Extrait du texte
↓↓↓

Catherine, Pauline et Camille

A Tchita, capitale du kraîs de Transbaïkalie, il avait une rue des Dames, la Damskaya, où l’on n’allait pas retrouver des petites dames pour quelques instants coquins, mais qui honorait des femmes de bagnards. Aujourd’hui ce qui reste de cette rue,  comme la rue Dekabristov, conduit au musée dédié à elles et leurs maris, les Décembristes (ou Décabristes).

La Sibérie  « la Maison des Morts » a toujours été une terre de déportation. C’est donc en Sibérie, près d’Irkoutsk et de  Tchita que sont déportés 121 officiers rebelles après le coup d’état raté du 16  décembre 1825 qu’ils ont fomenté contre le tsar Nicolas I.  Aristocrates, instruits, ils sont inspirés par les idées des philosophes des lumières  et,  groupés en sociétés secrètes, dont la franc- maçonnerie, militent pour  l’abolition du servage et  pour une monarchie constitutionnelle.

Leurs épouses sont  autorisées par le tsar à demander le divorce. Mais neuf de  ces  femmes  et  deux fiancées suivent  leurs maris et amoureux  en Sibérie. Comme sanction à cette décision elle doivent signer un acte de renoncement à  tous leurs biens, sont  déchues de leurs droits civils, perdent le droit de garde de leurs enfants confiés à leurs famille et leurs enfants à naître en Sibérie seront serfs d’état.

Parmi elles, Catherine, Pauline et Camille, trois françaises.

Catherine Laval, est une jeune fille de la haute société de Saint Petersbourg, de mère russe et de père français expatrié qui entretiennent un salon littéraire et musical  très couru. Elle épouse le prince  Serge Troubeskoy, colonel d’armée à 26 ans  qui a fait la campagne contre Napoléon. Nommé chef de la rébellion il est envoyé au bagne en Sibérie.  Catherine  renonce à sa vie privilégiée et avec plusieurs autres épouses entreprend  alors un voyage périlleux à travers la Sibérie. Elle meurt à Irkoutsk deux ans avant l’amnistie de 1856. Serge rentre en Russie européenne avec ses quatre enfants.

↑↑↑

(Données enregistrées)
↓↓↓

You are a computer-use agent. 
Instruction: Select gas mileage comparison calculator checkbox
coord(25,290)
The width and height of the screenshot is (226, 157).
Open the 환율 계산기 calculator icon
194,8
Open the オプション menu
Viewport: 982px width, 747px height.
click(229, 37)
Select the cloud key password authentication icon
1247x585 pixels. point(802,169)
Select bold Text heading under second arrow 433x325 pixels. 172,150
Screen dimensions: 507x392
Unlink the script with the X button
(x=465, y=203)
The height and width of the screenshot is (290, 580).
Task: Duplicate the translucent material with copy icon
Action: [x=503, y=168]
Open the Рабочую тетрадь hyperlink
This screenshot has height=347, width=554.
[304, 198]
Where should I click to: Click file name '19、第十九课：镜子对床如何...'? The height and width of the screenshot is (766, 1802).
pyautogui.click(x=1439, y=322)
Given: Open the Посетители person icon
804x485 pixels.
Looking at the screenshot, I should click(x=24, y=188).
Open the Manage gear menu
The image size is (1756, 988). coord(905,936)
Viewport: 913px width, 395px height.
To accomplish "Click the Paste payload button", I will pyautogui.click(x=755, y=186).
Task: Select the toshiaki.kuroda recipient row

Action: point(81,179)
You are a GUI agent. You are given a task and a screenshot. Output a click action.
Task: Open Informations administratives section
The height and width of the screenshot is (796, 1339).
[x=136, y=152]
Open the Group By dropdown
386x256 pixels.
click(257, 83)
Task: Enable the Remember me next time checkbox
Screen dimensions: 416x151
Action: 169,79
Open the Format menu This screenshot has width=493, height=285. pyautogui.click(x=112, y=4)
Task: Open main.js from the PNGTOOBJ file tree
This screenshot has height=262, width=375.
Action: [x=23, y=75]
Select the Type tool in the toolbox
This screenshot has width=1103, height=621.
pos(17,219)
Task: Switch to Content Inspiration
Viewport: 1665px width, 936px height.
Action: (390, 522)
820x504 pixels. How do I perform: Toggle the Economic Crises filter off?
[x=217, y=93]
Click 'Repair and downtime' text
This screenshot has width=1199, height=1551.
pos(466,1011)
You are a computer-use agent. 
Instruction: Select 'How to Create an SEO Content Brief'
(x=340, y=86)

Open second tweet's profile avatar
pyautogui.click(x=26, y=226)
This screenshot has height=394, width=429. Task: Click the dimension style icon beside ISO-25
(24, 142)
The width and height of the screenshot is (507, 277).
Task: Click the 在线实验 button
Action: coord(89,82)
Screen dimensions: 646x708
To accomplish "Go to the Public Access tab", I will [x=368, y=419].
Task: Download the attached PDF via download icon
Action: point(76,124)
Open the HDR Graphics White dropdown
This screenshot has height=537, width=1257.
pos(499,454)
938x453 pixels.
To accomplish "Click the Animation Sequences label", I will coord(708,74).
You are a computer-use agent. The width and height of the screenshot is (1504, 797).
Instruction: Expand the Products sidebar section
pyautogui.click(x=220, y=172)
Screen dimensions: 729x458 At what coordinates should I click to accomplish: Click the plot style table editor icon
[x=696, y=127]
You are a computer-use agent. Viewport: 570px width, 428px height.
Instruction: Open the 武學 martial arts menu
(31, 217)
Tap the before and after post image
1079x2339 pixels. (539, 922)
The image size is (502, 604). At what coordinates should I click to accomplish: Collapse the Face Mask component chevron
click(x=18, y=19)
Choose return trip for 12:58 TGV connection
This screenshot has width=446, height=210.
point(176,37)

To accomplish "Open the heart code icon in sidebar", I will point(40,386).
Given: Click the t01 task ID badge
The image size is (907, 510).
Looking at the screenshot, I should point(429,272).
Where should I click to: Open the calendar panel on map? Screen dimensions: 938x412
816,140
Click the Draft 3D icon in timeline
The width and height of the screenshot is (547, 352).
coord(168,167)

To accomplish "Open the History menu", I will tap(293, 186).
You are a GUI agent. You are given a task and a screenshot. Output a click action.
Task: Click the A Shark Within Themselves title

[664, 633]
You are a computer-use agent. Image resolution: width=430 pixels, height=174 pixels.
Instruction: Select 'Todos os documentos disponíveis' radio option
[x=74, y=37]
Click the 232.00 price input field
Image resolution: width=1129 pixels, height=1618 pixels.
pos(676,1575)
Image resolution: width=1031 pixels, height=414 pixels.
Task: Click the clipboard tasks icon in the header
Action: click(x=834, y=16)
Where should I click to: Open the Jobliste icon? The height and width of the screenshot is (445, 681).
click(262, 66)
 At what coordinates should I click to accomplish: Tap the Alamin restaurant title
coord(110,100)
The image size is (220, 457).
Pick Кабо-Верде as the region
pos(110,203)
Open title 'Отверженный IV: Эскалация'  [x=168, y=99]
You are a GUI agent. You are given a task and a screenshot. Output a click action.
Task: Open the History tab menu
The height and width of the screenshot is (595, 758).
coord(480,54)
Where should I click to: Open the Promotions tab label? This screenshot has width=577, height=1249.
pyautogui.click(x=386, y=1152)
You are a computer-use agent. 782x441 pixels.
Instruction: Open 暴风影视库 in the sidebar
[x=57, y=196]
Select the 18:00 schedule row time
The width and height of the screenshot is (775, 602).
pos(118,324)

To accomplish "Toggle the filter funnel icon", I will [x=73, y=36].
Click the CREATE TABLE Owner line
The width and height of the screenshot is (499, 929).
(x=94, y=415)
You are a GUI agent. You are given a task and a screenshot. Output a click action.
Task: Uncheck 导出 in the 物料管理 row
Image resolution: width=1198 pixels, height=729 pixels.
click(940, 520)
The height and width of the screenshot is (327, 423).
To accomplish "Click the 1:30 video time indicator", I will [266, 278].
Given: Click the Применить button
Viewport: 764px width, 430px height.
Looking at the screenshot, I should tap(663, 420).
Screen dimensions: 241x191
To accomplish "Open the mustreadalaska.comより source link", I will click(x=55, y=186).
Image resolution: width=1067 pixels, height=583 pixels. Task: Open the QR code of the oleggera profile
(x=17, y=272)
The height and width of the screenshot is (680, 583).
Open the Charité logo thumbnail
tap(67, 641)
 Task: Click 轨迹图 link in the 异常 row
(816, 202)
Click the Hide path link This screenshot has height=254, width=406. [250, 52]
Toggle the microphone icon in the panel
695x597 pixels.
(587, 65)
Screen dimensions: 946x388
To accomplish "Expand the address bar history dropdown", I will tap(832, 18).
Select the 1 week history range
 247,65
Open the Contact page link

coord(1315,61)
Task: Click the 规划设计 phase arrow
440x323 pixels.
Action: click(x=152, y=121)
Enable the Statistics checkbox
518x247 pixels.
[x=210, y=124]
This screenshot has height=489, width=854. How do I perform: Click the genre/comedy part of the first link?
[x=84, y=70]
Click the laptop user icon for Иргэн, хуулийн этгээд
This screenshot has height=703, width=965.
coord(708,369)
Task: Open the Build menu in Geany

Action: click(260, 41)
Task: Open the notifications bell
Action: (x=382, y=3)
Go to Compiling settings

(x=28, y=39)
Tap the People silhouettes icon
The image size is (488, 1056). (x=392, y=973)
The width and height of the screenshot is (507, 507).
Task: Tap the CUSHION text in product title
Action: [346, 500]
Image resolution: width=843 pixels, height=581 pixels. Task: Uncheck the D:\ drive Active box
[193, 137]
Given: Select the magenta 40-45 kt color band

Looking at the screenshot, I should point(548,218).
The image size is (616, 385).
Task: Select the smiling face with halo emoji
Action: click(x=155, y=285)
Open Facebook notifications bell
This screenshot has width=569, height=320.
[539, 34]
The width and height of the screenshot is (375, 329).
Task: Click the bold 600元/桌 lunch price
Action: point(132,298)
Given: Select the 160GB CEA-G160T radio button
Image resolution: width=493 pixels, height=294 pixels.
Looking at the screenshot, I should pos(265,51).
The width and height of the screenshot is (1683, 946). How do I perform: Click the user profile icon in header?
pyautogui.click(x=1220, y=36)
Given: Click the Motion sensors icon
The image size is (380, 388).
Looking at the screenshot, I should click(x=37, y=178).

↑↑↑

Pourriez-vous réécrire le texte sur les épouses des Décembristes en commençant par « A Tchita, capitale » et en continuant jusqu'à « une monarchie constitutionnelle. », avec « Tchita » remplacé partout par « Chita » ? Seul le texte doit servir de référence.

A Chita, capitale du kraîs de Transbaïkalie, il avait une rue des Dames, la Damskaya, où l’on n’allait pas retrouver des petites dames pour quelques instants coquins, mais qui honorait des femmes de bagnards. Aujourd’hui ce qui reste de cette rue,  comme la rue Dekabristov, conduit au musée dédié à elles et leurs maris, les Décembristes (ou Décabristes).

La Sibérie  « la Maison des Morts » a toujours été une terre de déportation. C’est donc en Sibérie, près d’Irkoutsk et de  Chita que sont déportés 121 officiers rebelles après le coup d’état raté du 16  décembre 1825 qu’ils ont fomenté contre le tsar Nicolas I.  Aristocrates, instruits, ils sont inspirés par les idées des philosophes des lumières  et,  groupés en sociétés secrètes, dont la franc- maçonnerie, militent pour  l’abolition du servage et  pour une monarchie constitutionnelle.